EXERCISE GOAL ▸
Using the material below, print the line that contains "Open the Phoenix", the line that contains "You are a computer-use agent.", and every line in between, exactly and nothing else.
..........
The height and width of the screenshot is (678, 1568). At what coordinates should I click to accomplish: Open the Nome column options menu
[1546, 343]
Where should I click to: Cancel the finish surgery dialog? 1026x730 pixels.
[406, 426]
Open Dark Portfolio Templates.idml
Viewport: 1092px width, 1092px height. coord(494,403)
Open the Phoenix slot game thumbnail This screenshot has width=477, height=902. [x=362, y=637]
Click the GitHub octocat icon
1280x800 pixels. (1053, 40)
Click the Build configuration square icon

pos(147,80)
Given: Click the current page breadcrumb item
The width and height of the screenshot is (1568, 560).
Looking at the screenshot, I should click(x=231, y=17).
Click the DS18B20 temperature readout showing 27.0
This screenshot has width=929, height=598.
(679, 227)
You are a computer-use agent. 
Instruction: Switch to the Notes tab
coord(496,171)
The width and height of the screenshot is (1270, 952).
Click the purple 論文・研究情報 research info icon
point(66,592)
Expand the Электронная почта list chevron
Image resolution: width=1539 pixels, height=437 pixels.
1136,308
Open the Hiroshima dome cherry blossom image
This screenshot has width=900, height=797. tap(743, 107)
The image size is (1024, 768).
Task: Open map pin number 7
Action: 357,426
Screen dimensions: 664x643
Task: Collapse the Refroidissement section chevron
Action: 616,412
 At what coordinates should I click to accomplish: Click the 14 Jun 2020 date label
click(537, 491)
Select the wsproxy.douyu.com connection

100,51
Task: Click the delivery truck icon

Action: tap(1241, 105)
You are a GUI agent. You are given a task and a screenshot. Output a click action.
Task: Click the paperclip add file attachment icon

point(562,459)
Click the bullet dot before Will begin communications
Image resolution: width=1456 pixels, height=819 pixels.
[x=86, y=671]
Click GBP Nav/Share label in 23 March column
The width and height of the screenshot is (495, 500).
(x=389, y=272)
..........
YOUR RESPONSE ▸
Open the Phoenix slot game thumbnail This screenshot has width=477, height=902. [x=362, y=637]
Click the GitHub octocat icon
1280x800 pixels. (1053, 40)
Click the Build configuration square icon

pos(147,80)
Given: Click the current page breadcrumb item
The width and height of the screenshot is (1568, 560).
Looking at the screenshot, I should click(x=231, y=17).
Click the DS18B20 temperature readout showing 27.0
This screenshot has width=929, height=598.
(679, 227)
You are a computer-use agent. 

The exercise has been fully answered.